Which lines of the records below contain the word "Choose"? Locate each one and copy it in full.

_Information provided_
○ ○ ○ ○ ○

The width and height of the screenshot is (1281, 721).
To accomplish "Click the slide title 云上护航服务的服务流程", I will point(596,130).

○ ○ ○ ○ ○

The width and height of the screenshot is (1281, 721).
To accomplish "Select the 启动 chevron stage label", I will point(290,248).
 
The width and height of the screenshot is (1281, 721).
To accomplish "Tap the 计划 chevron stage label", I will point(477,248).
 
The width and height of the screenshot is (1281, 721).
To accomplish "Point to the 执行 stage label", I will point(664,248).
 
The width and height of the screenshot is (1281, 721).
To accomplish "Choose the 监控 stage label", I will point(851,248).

○ ○ ○ ○ ○

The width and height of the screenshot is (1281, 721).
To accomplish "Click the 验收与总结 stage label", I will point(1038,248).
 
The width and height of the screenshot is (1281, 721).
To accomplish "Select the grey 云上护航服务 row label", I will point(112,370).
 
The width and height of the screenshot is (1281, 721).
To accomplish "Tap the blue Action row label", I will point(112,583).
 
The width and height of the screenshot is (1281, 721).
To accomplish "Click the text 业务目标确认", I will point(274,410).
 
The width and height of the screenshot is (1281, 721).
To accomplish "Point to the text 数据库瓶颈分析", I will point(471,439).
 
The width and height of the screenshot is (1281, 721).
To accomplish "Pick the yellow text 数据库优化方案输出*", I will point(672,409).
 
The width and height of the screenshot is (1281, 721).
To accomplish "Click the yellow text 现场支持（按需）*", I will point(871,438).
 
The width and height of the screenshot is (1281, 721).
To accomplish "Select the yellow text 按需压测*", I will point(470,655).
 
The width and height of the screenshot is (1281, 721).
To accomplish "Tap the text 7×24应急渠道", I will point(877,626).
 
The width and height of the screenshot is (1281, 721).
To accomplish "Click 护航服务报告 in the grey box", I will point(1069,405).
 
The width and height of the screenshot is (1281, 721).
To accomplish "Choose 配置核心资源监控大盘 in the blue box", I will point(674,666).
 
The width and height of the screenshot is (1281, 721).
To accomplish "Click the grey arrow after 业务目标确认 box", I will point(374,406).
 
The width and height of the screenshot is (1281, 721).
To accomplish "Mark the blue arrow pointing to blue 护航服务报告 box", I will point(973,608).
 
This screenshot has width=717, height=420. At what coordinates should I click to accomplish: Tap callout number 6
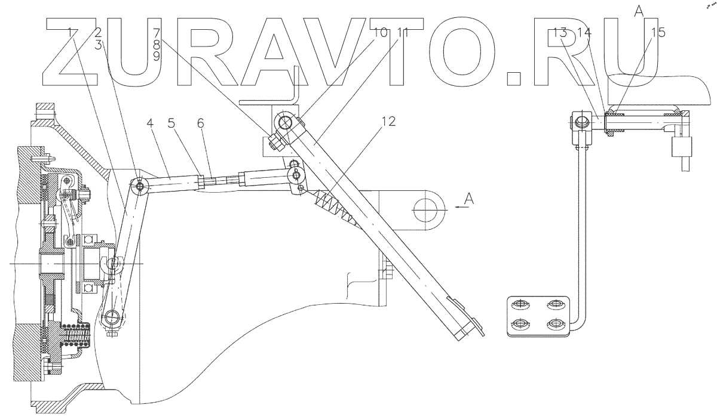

○ ○ ○ ○ ○

_Answer in full_
To accomplish "Choose the 监控 stage label", I will point(851,248).
To accomplish "Choose 配置核心资源监控大盘 in the blue box", I will point(674,666).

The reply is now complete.